Sue my brother for back taxes


House was bought by mom/dad/son in 1993 as joint tenants. dad past away 2002 and son/mom now are joint tenants. Paul quit claimed a deed to add his wife in 2003 without conscent of mom as he did use a lawyer and mom was told he did not need conscent of mom. 2011 mom did the same quit claimed a deed using a lawyer to add her daughter and me and mom with a life estate. city hall pulls up the latest deeds and my moms was the latest and instead of saying also conveyed by son and his wife it says by deed and page number so on the tax bill it does not show his name so he’s refusing to pay half the taxes on the property. Since I’m paying his share of taxes and have receipts can I sue him or should I wait and once house is sold I will get it back?


When the real estate tax bills are spit out, the city takes the name of the person on the last deed whether or not he owns all the property, a life estate, or one-half. It doesn’t have the capability to do title run downs to determine who owns what if the interests are on more than one deed.
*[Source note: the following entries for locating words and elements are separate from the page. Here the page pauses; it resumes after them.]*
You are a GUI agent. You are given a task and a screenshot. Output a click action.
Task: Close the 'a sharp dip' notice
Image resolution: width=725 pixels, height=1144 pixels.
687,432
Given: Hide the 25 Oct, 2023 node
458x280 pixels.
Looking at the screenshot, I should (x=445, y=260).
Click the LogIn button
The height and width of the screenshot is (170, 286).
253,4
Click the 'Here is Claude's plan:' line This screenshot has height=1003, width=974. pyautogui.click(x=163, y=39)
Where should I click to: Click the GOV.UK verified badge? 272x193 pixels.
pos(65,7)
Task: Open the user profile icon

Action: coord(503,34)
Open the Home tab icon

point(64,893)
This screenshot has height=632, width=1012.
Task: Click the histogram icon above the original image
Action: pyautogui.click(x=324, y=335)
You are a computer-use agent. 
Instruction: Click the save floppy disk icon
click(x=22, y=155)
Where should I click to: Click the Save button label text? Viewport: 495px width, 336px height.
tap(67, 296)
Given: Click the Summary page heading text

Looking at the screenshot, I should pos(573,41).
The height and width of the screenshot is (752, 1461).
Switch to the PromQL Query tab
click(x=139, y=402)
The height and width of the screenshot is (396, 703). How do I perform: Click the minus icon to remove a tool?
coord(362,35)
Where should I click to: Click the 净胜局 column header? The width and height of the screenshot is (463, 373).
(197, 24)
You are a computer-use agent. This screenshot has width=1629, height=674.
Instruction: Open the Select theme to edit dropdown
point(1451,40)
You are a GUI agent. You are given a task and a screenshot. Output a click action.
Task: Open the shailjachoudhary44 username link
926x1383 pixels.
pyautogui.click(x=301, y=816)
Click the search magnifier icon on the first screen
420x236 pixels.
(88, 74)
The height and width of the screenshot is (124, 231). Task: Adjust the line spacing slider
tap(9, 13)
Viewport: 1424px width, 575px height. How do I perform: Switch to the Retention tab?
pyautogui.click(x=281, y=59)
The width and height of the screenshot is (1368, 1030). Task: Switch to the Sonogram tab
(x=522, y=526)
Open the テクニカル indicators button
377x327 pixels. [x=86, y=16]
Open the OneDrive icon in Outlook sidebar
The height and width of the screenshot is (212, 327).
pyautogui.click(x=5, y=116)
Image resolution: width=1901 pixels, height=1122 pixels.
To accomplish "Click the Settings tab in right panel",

Ask the clerk at the town hall to write a letter to your brother.
A letter from an attorney notifying your brother that he is still one-half owner and should pay his share would be helpful.
The problem you have is that joint owners are jointly and severally liable. That means that each owner is responsible for paying all of the bill and creditors can go after either or both owners.
Your mother could play hard ball with your brother. She could write him out of her Will. She could also threaten that she will only pay half of the real estate taxes and let the city go after your brother as a creditor. Not paying your bill comes with a different set of problems, but might be enough to get his attention and let him know that she is serious and the threat might be enough.

Legal Disclaimer: Please note that this answer does not constitute legal advice, and should not be relied on since each situation is fact specific, and it is impossible to evaluate a legal problem without a comprehensive consultation and review of all the facts and documents at issue. This answer does not create an attorney-client relationship. A lawyer experienced in the subject area and licensed to practice in the jurisdiction should be consulted for legal advice. Circular 230 Disclaimer: Any information in this answer may not be used to eliminate or reduce penalties by the IRS or any other governmental agency.